» **What to do**
Count the lines in the data below that include the word "computer", then state the total and nothing besides.

--- Data extract ---

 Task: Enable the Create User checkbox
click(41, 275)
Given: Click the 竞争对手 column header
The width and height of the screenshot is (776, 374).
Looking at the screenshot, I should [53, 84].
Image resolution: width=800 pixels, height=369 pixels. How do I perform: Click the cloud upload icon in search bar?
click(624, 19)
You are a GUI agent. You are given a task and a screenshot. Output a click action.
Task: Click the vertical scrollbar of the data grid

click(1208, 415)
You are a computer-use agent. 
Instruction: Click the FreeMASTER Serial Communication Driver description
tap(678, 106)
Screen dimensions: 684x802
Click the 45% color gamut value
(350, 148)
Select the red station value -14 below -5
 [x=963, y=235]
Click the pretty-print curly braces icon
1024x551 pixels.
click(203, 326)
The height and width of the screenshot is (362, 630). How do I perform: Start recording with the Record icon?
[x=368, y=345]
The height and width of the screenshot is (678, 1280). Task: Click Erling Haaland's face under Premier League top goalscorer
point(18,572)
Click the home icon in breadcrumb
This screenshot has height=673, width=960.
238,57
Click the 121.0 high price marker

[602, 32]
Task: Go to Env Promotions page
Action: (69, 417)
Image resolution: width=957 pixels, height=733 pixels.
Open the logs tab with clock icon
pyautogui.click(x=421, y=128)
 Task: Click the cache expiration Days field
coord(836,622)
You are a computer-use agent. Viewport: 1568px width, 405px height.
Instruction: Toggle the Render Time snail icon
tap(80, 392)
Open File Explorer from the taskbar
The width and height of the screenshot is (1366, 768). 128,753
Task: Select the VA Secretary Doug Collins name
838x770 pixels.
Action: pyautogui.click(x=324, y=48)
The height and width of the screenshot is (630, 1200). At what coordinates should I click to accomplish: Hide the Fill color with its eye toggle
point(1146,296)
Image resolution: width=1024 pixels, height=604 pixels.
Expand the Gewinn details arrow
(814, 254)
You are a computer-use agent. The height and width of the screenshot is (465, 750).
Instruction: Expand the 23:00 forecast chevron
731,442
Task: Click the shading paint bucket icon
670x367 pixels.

---

» **Response**
3